— start Input material —

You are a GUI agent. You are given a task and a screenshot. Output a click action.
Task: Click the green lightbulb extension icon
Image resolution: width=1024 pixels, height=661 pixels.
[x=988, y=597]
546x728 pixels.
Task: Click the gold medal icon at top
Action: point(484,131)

— end Input material —

**Work to be completed**
Reproduce the lines above verbatim, without altering anything.

**Exercise answer**
You are a GUI agent. You are given a task and a screenshot. Output a click action.
Task: Click the green lightbulb extension icon
Image resolution: width=1024 pixels, height=661 pixels.
[x=988, y=597]
546x728 pixels.
Task: Click the gold medal icon at top
Action: point(484,131)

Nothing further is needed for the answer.